04 Aug A New Fridge

To read about Ron’s four months in Micronesia, go to the archive to your left and click on “Marshall Islands Story Project.”

As a follow-up to our Florida trip, where we were regaled with gator stories, we read in the news this week that an eleven-year-old boy in Louisiana was nearly eaten by an alligator. The fifteen foot gator, known as “Big Joe,” snapped off and swallowed the boy’s left arm. Within thirty minutes, a local gator hunter tracked down Big Joe, but it took him a while to corner and kill the monster. The hunter retrieved the now-blue arm (cyanosis), then rushed it to the hospital, where it was re-attached to the recovering boy. You may recall that in the original “Little Red Riding Hood,” a passing hunter cut open the wolf that ate both Little Red and her grandmother. Neither was worse for her stay in the wolf’s stomach.

Speaking of eating: Jill and I bought a new refrigerator last week. This meant two things: 1) we would no longer argue over ice cubes—who did or did not fill up the trays. 2) We would have to re-do our kitchen. It surprises people to hear that we’ve lived this long without an ice maker. Our last refrigerator was a good one, a fat white box the size of a compact car, but it had no ice maker. It butted so far into the kitchen, we were always bumping into it or stepping around it or moving the table out of the way as we opened the fridge door. Two weeks ago, Jill mentioned that it’d be nice to have a counter-depth fridge. Within a week, we’d found a high-end unit on clearance sale.

Nowadays most home-owners like all of their food and plates and stuff in or very near the kitchen. Most of us stock up on food and household supplies as if preparing for the next world war. Jill and I are no exception. Before thoughts of a new fridge, we’d been eyeing our kitchen and strategizing about making more space. Our kitchen is classic Victorian, which means it was originally very plain and simple: a stove, a cupboard, a work table. In a house like ours, the home-owners seldom went into the kitchen. Dishes were kept in the pantry and food in the larder closet. Victorians didn’t stock up on anything. They shopped nearly every day and tradesmen came to the house with wares. The Victorians did own a lot of plate and glassware, however. Much more than we do. That’s why our butler’s pantry – between the kitchen and dining room — is so large.

 

 

Jill and I decided to set the new fridge inside our existing, under-used kitchen cupboard. (Underused because it had no doors.) Like all renovation work, this job – making a home for the new fridge – was incredibly time-consuming. It demanded running electricity to that wall, stripping most of the wood (thick with decades of paint), dismantling the cupboard, then rebuilding it with new drawers and doors. The Victorians were famous for overbuilding, using three nails where one would do. You should know that this wasn’t part of our summer renovating plan. The original plan was to finish the butler’s pantry by putting in new counters and the original tall, glass doors (12 of them). Actually, we started that job by stripping, painting, and re-glazing the twelve glass pantry cupboard doors, but then the fridge distracted us.

 

 

We took a break from work this week to scout out sheet-metal shops for estimates on getting stainless steel counters for the pantry. The only way to do this on a budget is to cut the counters yourself (3/4-inch plywood), then take them to the shop to have them covered in sheet metal. Jill knows to wait in the car while I talk with shop foremen. Because I’m dressed in my work clothes and because these shops aren’t accustomed to guys walking in off the street with a sketch of the work they need done, I’m usually mistaken as a contractor. “Where you located?” one foreman asked me. “Downtown,” I said off-handedly. Then I fingered a sheet of metal and asked, “Is this 20 gauge?” It’s like play-acting and it’s a lot of fun.

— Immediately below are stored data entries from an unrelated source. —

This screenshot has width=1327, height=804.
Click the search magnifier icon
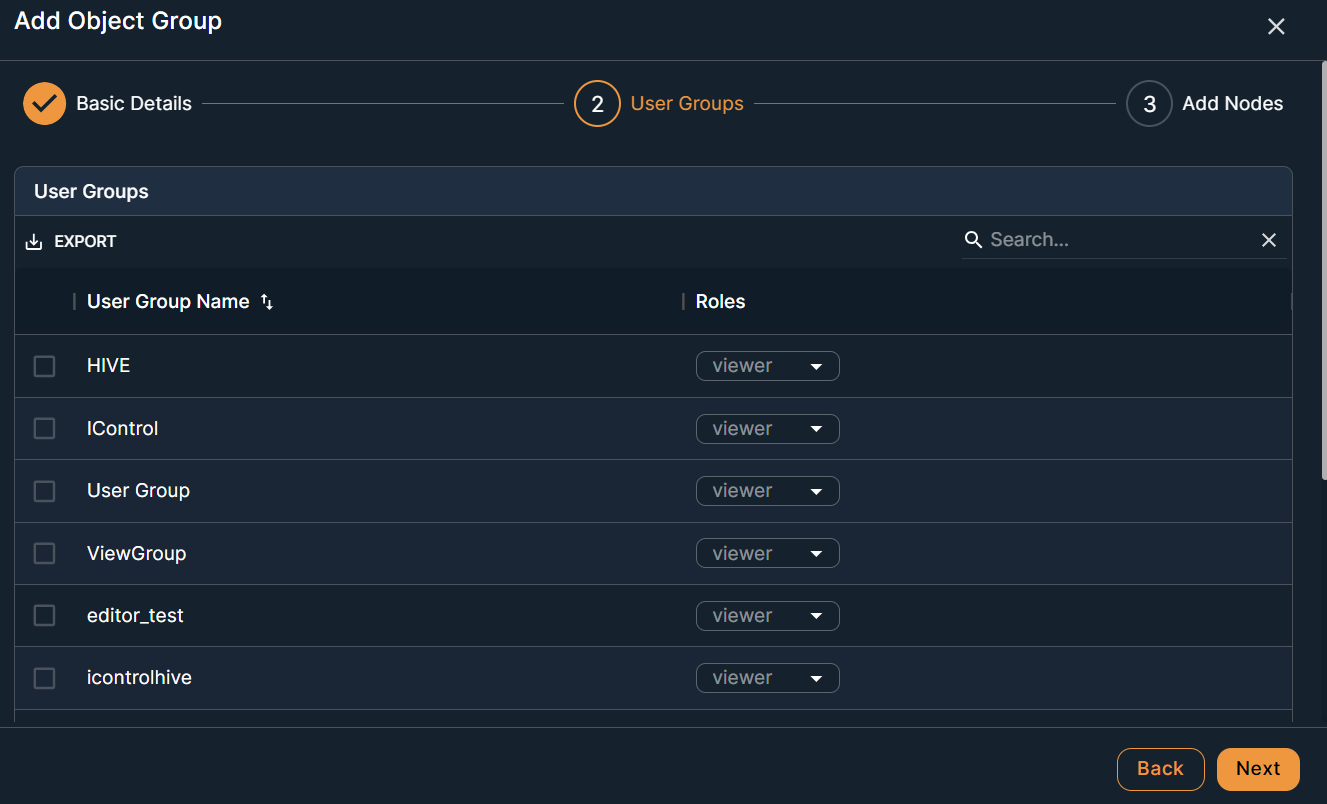click(x=973, y=240)
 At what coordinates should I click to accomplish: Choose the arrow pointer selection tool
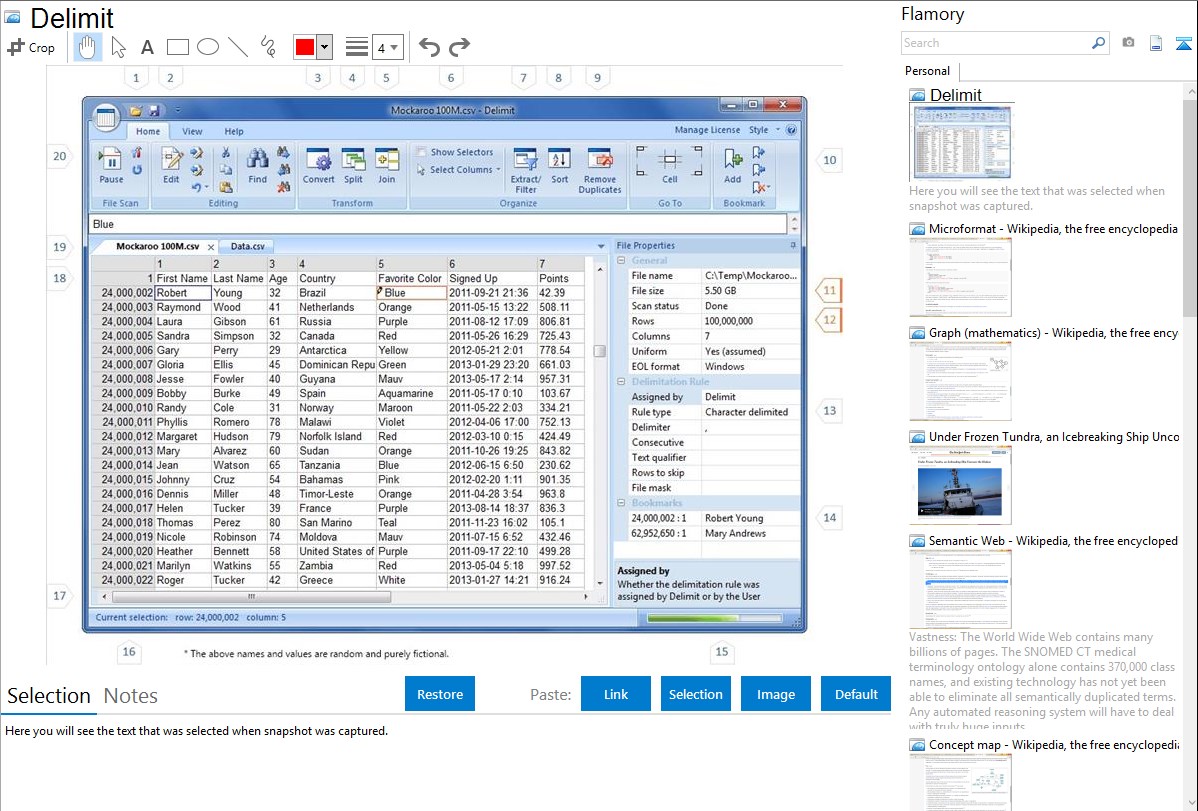118,47
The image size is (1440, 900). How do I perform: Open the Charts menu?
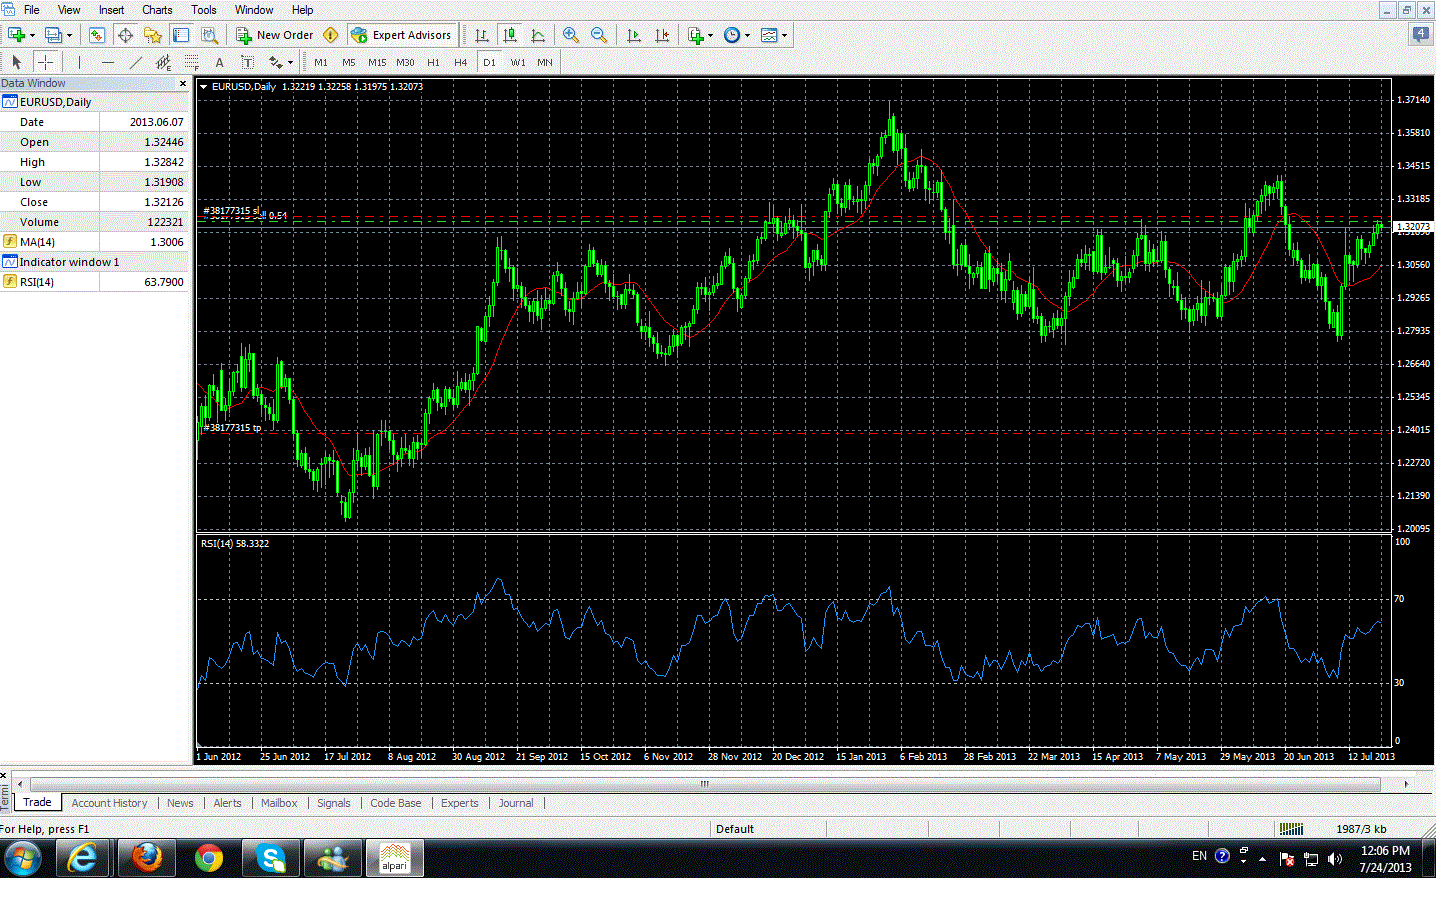[157, 10]
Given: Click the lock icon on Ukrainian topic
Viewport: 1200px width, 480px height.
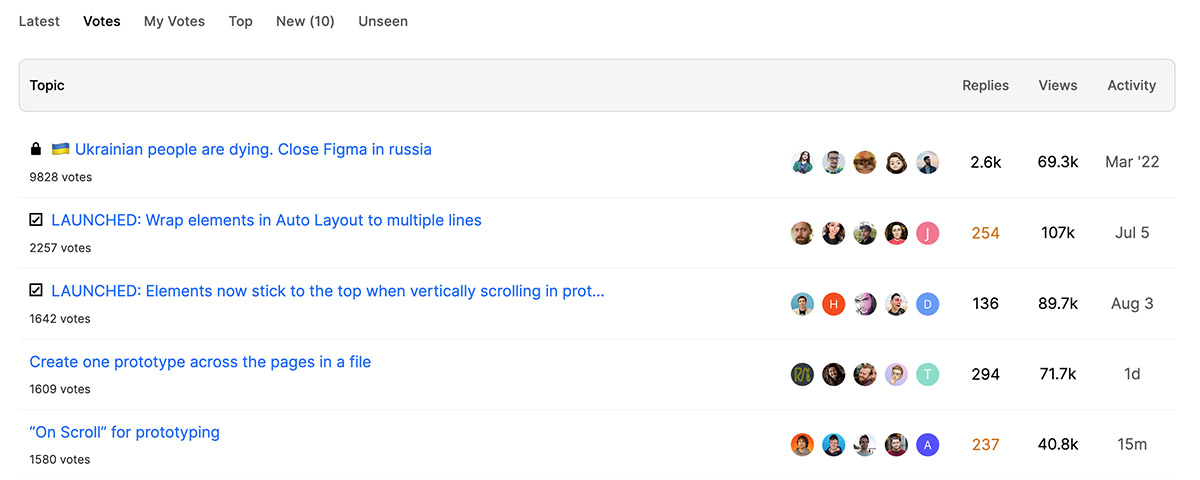Looking at the screenshot, I should [x=36, y=150].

I’m a mess when I’m working on a big house job. Tools crowd the floor and counters, electrical cords are Medusa’d in the middle of the room, my clothes are streaked and spattered with paint, caulk, and glue, my hair powdered with sawdust. I work fast and won’t stop until I see real progress. I might not eat the entire day, stopping only to drink iced fruit juice. This morning – moving too fast as usual – I shoved an eight-foot ladder out of the way and my cordless drill, which I’d set atop the ladder, fell squarely on my head. It made a resounding thunk! Fortunately the drill handle hit the hardest part of my skull. I saw stars for only a few minutes.

As I encounter impediments in my work (there are always impediments), I curse loud and long. When Jill and I were first working on the house, she found this disturbing. She didn’t know what it meant. Who was I shouting at? She learned that I shout at myself for all my stupidity. Then I shout at the wood that won’t cooperate or the drill bit that broke. I might shout all day long. It’s actually quite therapeutic.

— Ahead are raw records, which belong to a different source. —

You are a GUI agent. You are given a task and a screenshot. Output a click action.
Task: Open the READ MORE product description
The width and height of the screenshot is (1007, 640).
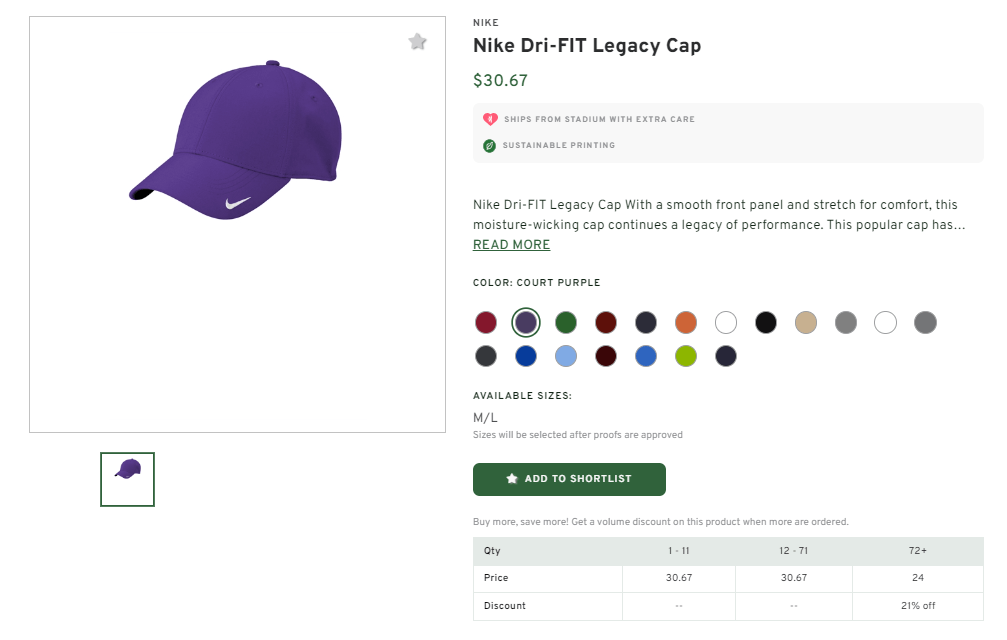pyautogui.click(x=511, y=244)
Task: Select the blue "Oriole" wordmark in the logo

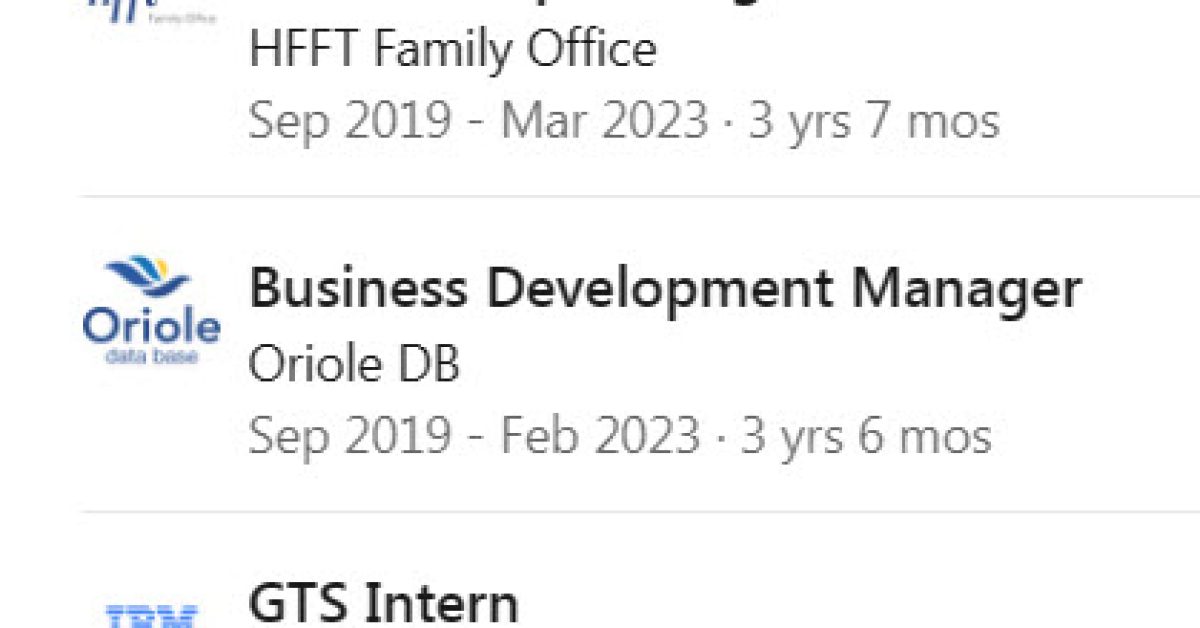Action: pyautogui.click(x=151, y=326)
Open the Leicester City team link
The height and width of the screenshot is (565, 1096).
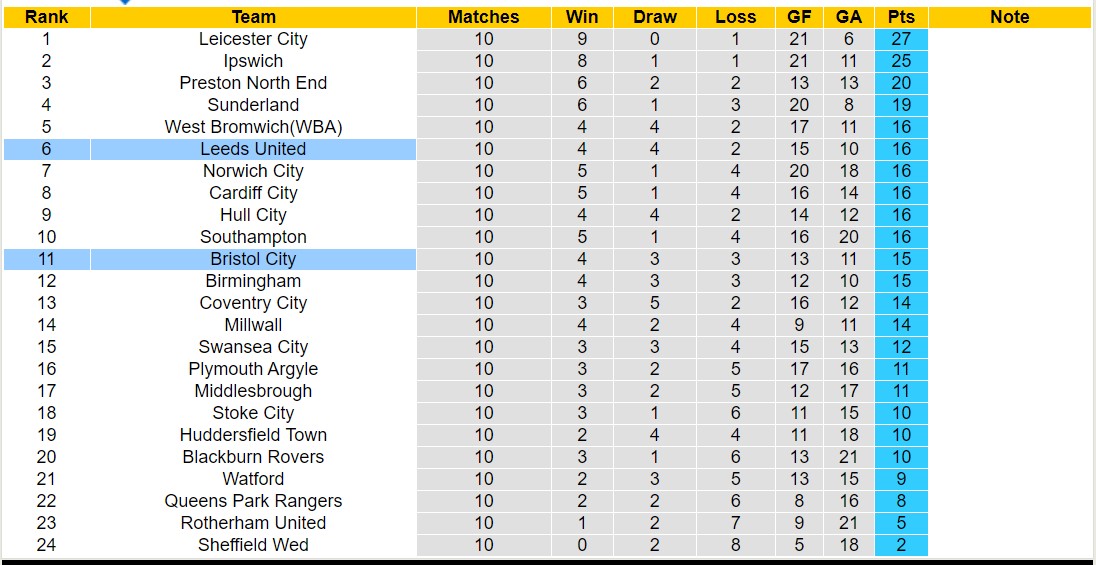253,39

Since the new fridge is smaller than the old one, we’ve been pulling out mystery containers from the old fridge and deciding whether or not to eat what we find inside. In the freezer, we discovered a container of pumpkin puree that Jill had stored after we carved our jack-o-lanterns last Halloween. So she made a killer pumpkin pie. Never mind it’s been ninety in Baltimore every day. I can eat pumpkin pie any time.